*TEXTE FOURNI*.
○ ○ ○ ○
Cette dernière pétition surtout avait été l'objet d'un examen sérieux dans le sein de la Commission dont l'honorable rapporteur (M. de Sade) établissait que les lois de 1790 et 1792 avaient supprimé toute espèce d'associations religieuses, même celles de charité ou de pure piété; mais que plusieurs avaient été successivement rétablies. Il ajoutait que depuis la restauration, les missions avaient été plus favorablement traitées; que non seulement on avait relevé les anciens instituts, mais que de nouveaux furent créés, et qu'il existait actuellement en France quatre sociétés confondues sous la dénomination commune de missionnaires, savoir: celle des missions étrangères, dont l'objet est d'envoyer des missionnaires dans les contrées éloignées; celle du Saint-Esprit, qui est destinée à fournir des prêtres à nos colonies; celle de Saint-Lazare, qui dirige les sœurs de la charité, enfin les missions dites de France, qui parcourent le royaume, et dont les prédications étaient l'objet de continuelles attaques; enfin, l'honorable orateur exprimait le vœu que tout ce qui touchait à cette importante question fût soumis à une règle large, précise et stable, telle enfin qu'il convenait à un gouvernement constitutionnel.
○ ○ ○ ○
*DONNÉES D'ENTRÉE*.
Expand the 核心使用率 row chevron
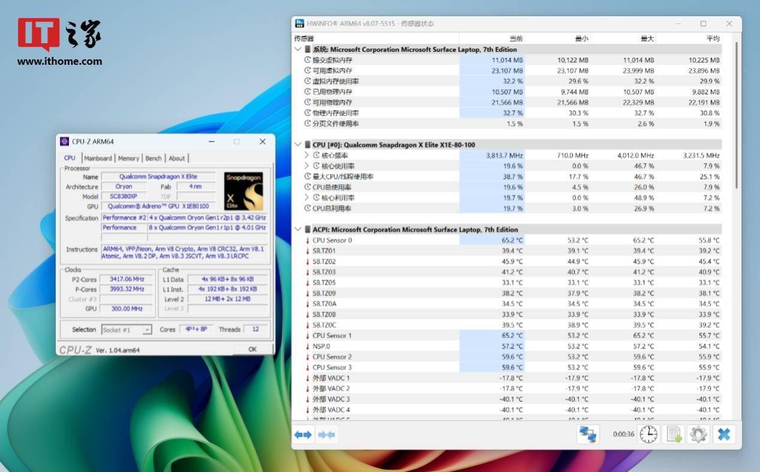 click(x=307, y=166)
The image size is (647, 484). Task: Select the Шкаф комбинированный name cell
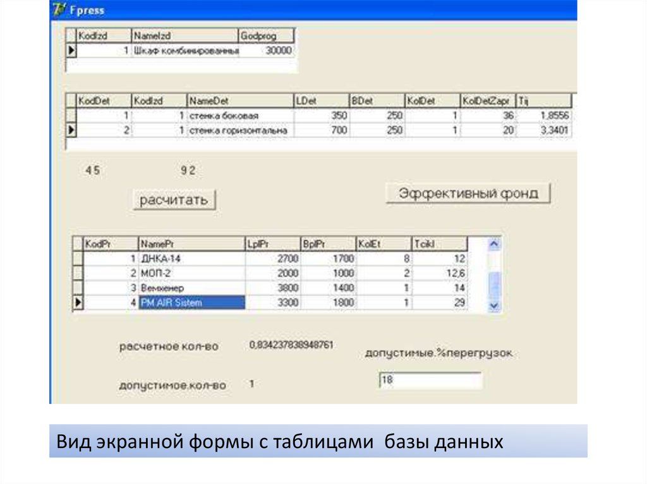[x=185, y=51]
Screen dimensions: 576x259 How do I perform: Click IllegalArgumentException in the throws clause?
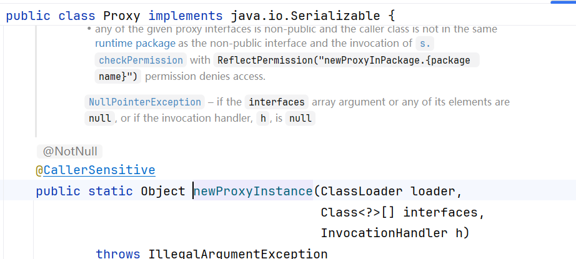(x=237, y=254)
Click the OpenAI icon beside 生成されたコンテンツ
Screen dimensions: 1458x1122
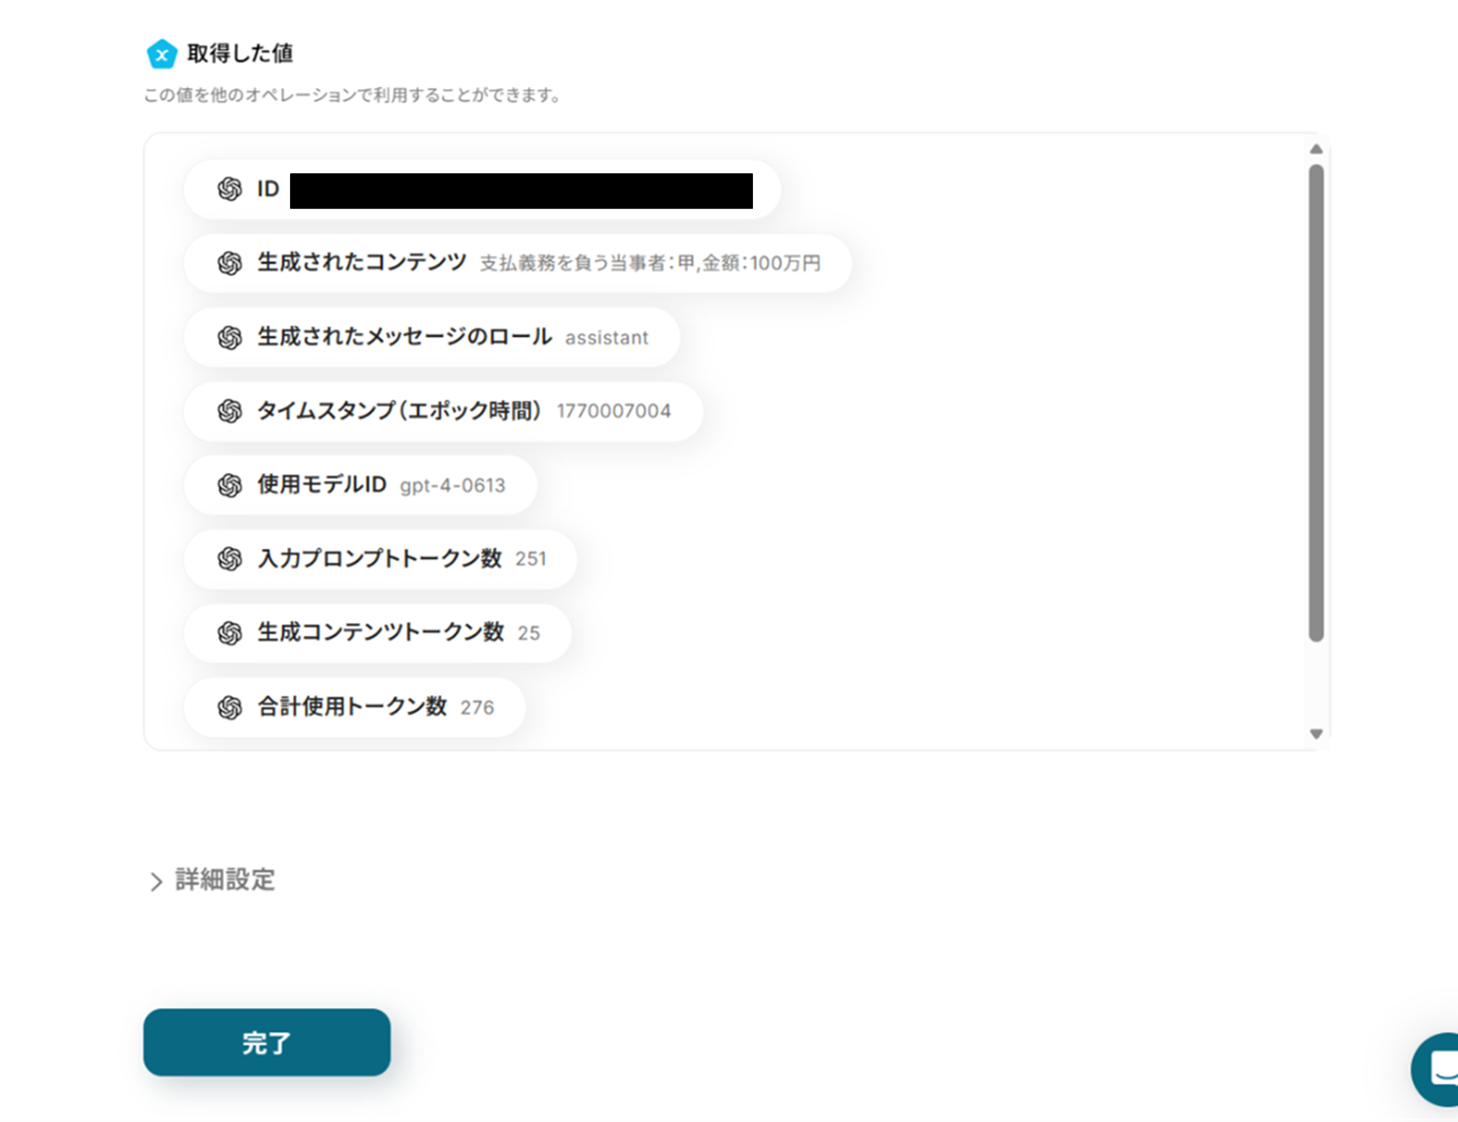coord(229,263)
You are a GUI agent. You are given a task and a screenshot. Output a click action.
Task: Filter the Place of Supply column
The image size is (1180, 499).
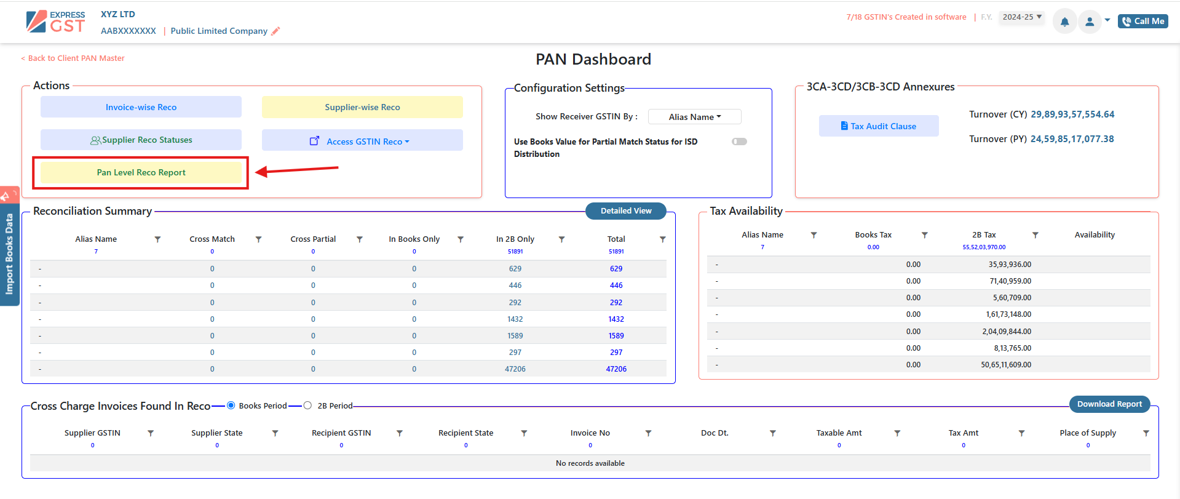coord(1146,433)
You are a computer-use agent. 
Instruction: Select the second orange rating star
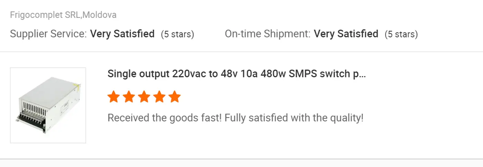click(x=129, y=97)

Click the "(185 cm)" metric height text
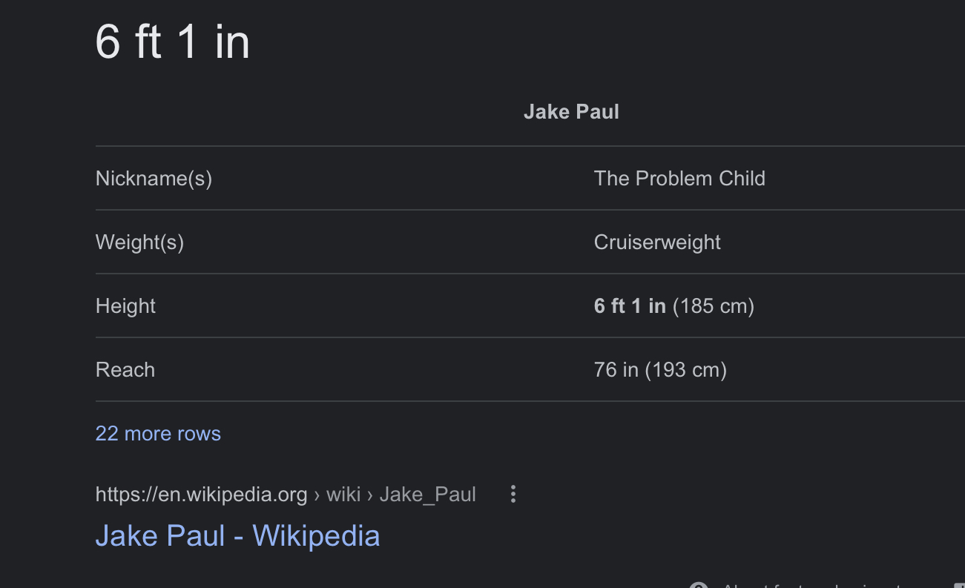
○ ○ ○ ○
*CONSIGNES*.
1) Répondez à ces questions à partir du texte fourni :
(a) Qui était le rapporteur de la Commission ?
(b) Quelles lois avaient supprimé toute espèce d'associations religieuses ?
(c) À quoi est destinée la société du Saint-Esprit ?
2) Recopiez à l'identique les lignes des enregistrements, depuis celle qui contient "The image size is (647, 484)." jusqu'à celle qui contient "coord(1146,433)", ces deux lignes comprises. Ne reproduisez pas les images.

*CORRIGÉ*.
1)
(a) M. de Sade.
(b) Les lois de 1790 et 1792.
(c) À fournir des prêtres aux colonies françaises.

2)
The image size is (647, 484). Task: Select the Шкаф комбинированный name cell
[x=185, y=51]
Screen dimensions: 576x259 How do I perform: Click IllegalArgumentException in the throws clause?
(x=237, y=254)
Click the OpenAI icon beside 生成されたコンテンツ
Screen dimensions: 1458x1122
coord(229,263)
You are a GUI agent. You are given a task and a screenshot. Output a click action.
Task: Filter the Place of Supply column
The image size is (1180, 499).
coord(1146,433)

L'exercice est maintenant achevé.